All of us live in communities. Communities reflect how we live, who we work with and who we spend time with. Often when people are seriously ill, they prefer to be at home. People they know can help provide their care and social support. This may be their GP and community nurses, visiting allied health and support workers. It will also be their family, friends, neighbours and acquaintances. 

Being able to stay at home with a serious illness usually requires the help of family members or friends. Without this help, care at home would be very difficult.

Caring for someone at home can be demanding. It can be even harder if the carer is older or has heath concerns as well. Some carers may have a job or a young family. Equipment and other items may be needed to help caring. It can change how the home looks.

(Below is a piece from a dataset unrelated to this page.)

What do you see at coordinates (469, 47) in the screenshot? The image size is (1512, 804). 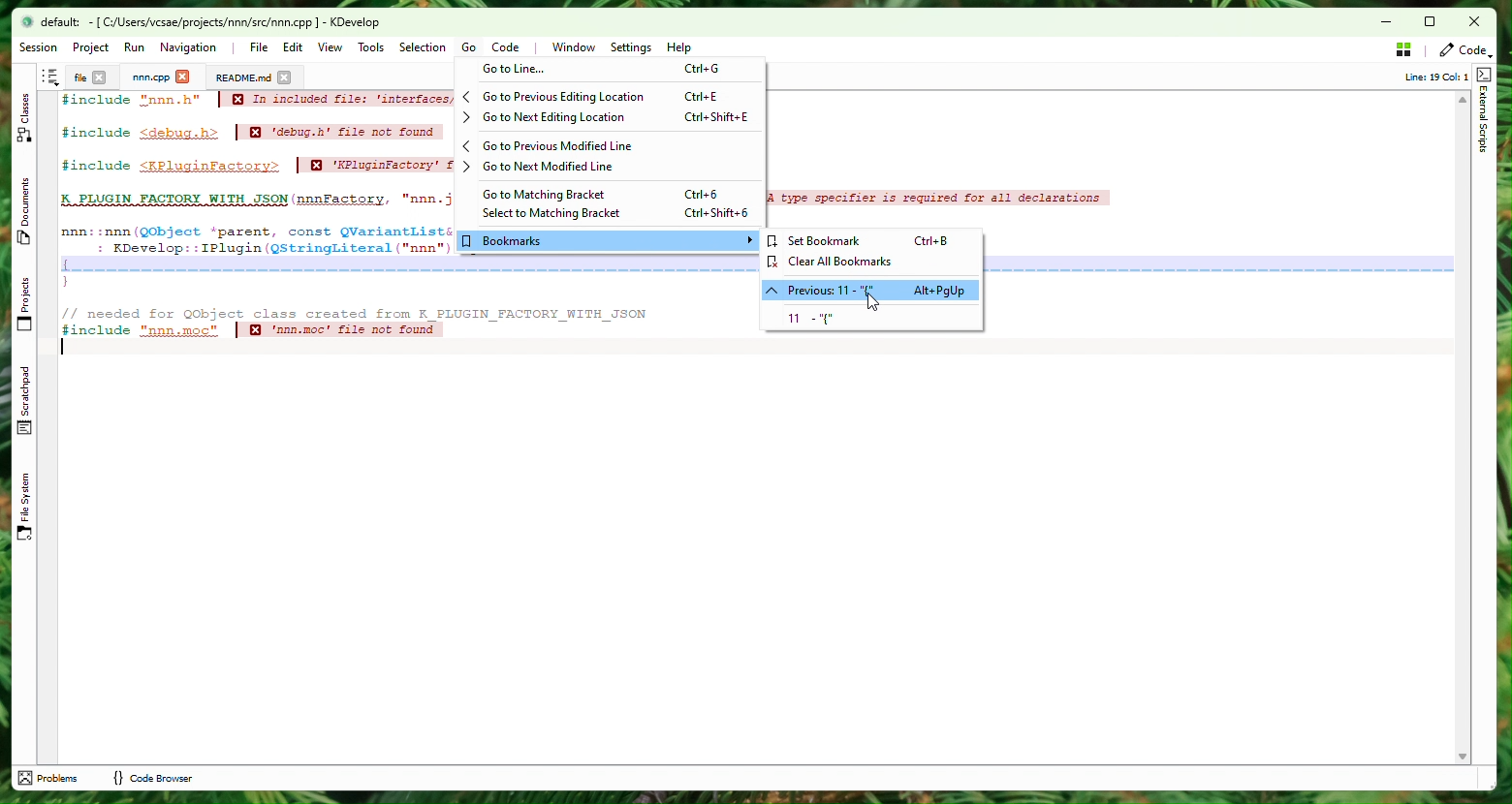 I see `Go` at bounding box center [469, 47].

An article in the Medical Journal of Australia, Home-based support for palliative care families: challenges and recommendations, describes many of the care roles:

  • Personal care (washing and feeding)
  • Domestic care (cleaning, getting meals) 
  • Auxiliary care (shopping, transportation) 
  • Social care (emotional support, conversing) 
  • Nursing care (giving medication, changing catheters) 
  • Planning care (coordinating support for the patient).

Preferred place of death

We all have different attitudes to death and dying, and our preferred place of death. When asked where they would prefer to die, many people say they want to die at home. Home is what is familiar and comforting. However, home means different things to different people. It can be a house they share with their family or friends, or their room in an aged care facility. Some people prefer to live alone. Others live in a country town or in a remote outback area. Many people continue to live in the community and be cared for there until their death.

A person’s preference for where they wish to be cared for, and where they wish to die, can change over time. It can be influenced by what services and supports are available to them and their specific care needs. Family and friends also need to be considered.

How a disease progresses can also affect where someone is cared for and dies. Some illnesses can be unpredictable, and patients may experience episodes of decline and instability. Death may also occur without warning. It could even happen during treatment in hospital.

For someone with a life limiting illness, there are many decisions that will need to be made. They need to consider where they want to be cared for and where they want to die. For some, staying at home may seem the best choice. For others, it might be going into a hospice or hospital or residential aged care facility. These choices may seem right at the time, but they may also change. These conversations are an important part of advance care planning. This helps to make sure that the patient’s wishes are respected.
 

1. Palliative Care Australia (PCA). Palliative Care Service Development Guidelines. Canberra: PCA; 2018 Jan.